● **What is required**: Copy every line of the records below that contains the string "Berlin", keeping only lines where it appears with the same capitalization.

● **Provided records**:
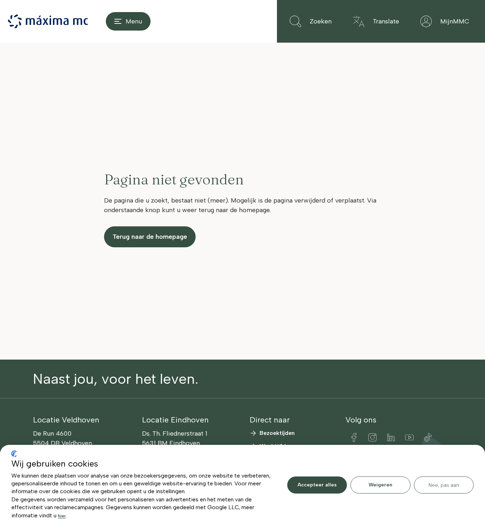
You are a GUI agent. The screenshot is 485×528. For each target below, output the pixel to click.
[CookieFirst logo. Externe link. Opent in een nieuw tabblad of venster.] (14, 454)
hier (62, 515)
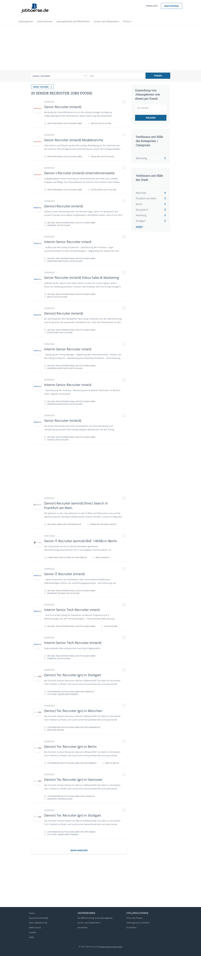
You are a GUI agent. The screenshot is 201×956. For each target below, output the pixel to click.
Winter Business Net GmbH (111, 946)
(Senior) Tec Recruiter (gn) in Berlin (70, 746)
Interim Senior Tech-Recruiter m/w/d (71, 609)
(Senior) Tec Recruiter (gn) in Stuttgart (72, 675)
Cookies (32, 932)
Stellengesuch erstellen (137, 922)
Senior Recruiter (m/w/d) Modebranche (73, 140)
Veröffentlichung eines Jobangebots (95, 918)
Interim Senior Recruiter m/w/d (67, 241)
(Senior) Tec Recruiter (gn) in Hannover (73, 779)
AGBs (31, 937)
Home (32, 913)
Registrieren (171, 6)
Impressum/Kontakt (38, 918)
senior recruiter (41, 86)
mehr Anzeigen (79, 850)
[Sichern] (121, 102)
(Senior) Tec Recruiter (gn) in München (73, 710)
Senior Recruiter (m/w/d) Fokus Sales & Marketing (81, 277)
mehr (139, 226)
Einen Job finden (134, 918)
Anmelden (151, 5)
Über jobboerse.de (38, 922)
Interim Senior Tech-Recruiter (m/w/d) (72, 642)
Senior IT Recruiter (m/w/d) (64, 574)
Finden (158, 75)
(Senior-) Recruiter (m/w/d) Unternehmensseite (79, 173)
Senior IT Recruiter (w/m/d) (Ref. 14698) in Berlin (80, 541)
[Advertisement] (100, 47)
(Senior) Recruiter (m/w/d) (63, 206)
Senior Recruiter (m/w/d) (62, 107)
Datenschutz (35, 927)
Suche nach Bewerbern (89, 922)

--

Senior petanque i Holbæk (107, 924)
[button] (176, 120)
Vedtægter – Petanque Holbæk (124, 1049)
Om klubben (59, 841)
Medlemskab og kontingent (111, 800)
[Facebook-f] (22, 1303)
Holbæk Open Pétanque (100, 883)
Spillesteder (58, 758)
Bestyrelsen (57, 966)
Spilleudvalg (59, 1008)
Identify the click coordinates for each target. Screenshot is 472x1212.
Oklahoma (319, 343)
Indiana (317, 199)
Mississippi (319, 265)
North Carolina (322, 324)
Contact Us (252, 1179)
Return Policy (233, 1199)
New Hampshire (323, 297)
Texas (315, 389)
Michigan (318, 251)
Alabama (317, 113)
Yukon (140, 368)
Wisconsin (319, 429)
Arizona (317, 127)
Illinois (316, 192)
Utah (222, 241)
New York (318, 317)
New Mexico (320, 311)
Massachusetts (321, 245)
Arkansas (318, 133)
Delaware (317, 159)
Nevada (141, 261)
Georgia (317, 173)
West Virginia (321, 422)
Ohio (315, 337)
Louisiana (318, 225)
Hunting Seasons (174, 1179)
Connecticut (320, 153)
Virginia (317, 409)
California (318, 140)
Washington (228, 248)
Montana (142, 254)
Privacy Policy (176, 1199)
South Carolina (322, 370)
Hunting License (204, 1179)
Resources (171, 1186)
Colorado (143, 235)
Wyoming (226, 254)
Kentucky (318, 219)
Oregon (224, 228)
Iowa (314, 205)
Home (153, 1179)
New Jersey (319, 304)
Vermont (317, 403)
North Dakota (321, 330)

● **Result of this exercise**:
(Senior) Tec Recruiter (gn) in Berlin (70, 746)
Senior IT Recruiter (w/m/d) (Ref. 14698) in Berlin (80, 541)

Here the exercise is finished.